Definition. Given an \( m\times n \) matrix \( A \), we can define the matrix transformation corresponding to \( A \), which is the function \( T : \mathbb R^n \to \mathbb R^m \) defined by the rule \( T(\bbm x) = A \bbm x \).
With the above notation, the domain of \( T \) is \( \mathbb R^n \), where \( n \) is the number of columns of \( A \), and the codomain of \( T \) is \( \mathbb R^m \), where \( m \) is the number of rows of \( A \).
Example 1. Let \( A = \begin{bmatrix} 2 & 0 & -3 \\ -1 & 4 & 5 \end{bmatrix} \) and let \( T : \mathbb R^3 \to \mathbb R^2 \) be defined by \( T(\bbm x) = A\bbm x \). Evaluate \( T \left( \vecthree 1 2 3 \right) \).
We compute \[ T \left( \vecthree 1 2 3 \right) = A \vecthree 1 2 3 = \begin{bmatrix} 2 & 0 & -3 \\ -1 & 4 & 5 \end{bmatrix} \vecthree 1 2 3 = \vectwo {-7} {22}.\ \Box \]
Any function \( T : \mathbb R^n \to \mathbb R^m \) is called a transformation, so matrix transformations are just a specific type of transformation.
Definitions. Given a transformation \( T : \mathbb R^n \to \mathbb R^m \) and a vector \( \bbm x \in \mathbb R^n \), the vector \( T(\bbm x) \) is the image of \( \bbm x \) under \( T \). The subset of \( \mathbb R^m \) containing all images of \( T \) is called the range (or image) of \( T \).

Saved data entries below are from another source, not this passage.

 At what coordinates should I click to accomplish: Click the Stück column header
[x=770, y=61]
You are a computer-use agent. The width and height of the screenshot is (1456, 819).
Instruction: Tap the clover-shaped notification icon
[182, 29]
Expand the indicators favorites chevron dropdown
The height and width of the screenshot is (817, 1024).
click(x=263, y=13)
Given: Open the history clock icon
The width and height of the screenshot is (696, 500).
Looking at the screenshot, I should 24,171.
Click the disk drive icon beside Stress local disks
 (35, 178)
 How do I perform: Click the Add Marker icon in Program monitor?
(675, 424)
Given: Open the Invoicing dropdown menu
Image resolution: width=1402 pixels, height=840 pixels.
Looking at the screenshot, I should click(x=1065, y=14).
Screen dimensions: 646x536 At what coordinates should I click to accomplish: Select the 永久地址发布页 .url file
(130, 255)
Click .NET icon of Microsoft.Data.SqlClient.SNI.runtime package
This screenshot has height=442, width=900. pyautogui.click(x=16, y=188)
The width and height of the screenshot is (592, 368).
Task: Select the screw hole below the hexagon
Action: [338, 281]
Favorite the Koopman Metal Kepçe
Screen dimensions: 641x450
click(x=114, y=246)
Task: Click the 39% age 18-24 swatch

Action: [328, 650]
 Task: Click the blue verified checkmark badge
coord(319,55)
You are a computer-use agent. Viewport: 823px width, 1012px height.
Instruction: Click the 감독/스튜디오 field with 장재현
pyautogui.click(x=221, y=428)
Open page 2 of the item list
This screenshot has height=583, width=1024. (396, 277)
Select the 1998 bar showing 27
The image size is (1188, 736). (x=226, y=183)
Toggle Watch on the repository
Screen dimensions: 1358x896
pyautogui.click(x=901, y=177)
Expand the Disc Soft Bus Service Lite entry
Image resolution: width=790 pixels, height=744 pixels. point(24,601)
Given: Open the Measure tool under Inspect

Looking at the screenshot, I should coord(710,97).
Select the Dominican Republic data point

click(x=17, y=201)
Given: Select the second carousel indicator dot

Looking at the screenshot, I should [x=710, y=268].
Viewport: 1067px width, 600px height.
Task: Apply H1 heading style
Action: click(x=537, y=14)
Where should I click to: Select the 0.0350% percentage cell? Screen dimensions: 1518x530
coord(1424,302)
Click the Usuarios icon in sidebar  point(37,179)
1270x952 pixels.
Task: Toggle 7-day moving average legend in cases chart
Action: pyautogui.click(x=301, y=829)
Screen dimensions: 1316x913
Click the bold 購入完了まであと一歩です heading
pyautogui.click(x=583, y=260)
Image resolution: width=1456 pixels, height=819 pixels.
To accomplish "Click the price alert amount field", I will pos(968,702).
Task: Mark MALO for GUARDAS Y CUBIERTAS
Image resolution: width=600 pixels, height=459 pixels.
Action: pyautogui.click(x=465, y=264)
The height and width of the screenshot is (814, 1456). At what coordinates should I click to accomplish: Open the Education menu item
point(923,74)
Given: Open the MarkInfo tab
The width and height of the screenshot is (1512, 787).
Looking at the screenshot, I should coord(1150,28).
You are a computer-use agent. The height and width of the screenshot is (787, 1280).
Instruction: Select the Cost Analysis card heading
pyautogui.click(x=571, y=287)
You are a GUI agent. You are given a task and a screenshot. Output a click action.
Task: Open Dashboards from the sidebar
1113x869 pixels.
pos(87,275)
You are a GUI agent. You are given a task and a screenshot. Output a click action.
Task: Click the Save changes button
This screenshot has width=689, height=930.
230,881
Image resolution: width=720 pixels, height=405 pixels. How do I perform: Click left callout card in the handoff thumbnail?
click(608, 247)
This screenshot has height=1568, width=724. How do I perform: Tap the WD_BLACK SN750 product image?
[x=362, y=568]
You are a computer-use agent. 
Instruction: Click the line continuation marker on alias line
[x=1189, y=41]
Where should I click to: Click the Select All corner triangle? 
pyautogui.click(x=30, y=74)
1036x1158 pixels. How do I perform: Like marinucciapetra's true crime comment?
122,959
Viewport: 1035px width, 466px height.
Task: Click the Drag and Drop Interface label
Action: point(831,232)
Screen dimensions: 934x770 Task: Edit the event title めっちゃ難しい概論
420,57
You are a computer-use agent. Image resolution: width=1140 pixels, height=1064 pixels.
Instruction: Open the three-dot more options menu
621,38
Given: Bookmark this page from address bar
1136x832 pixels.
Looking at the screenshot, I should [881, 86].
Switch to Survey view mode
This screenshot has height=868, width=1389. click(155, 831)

Note that, depending on \( T \), the range of \( T \) might be all of \( \mathbb R^m \), meaning that every vector in \( \mathbb R^m \) is an image of \( T \). We will consider this possibility in detail in Lecture 20.
Example 2. Let \( A = \begin{bmatrix} 1 & -3 \\ 3 & 5 \\ -1 & 7 \end{bmatrix} \) and define \( T : \mathbb R^2 \to \mathbb R^3 \) by \( T(\bbm x)=A\bbm x\).
For part (a), we compute \( T \left( \vectwo 2 {-1} \right) = A \vectwo 2 {-1} = \vecthree 5 1 {-9} \).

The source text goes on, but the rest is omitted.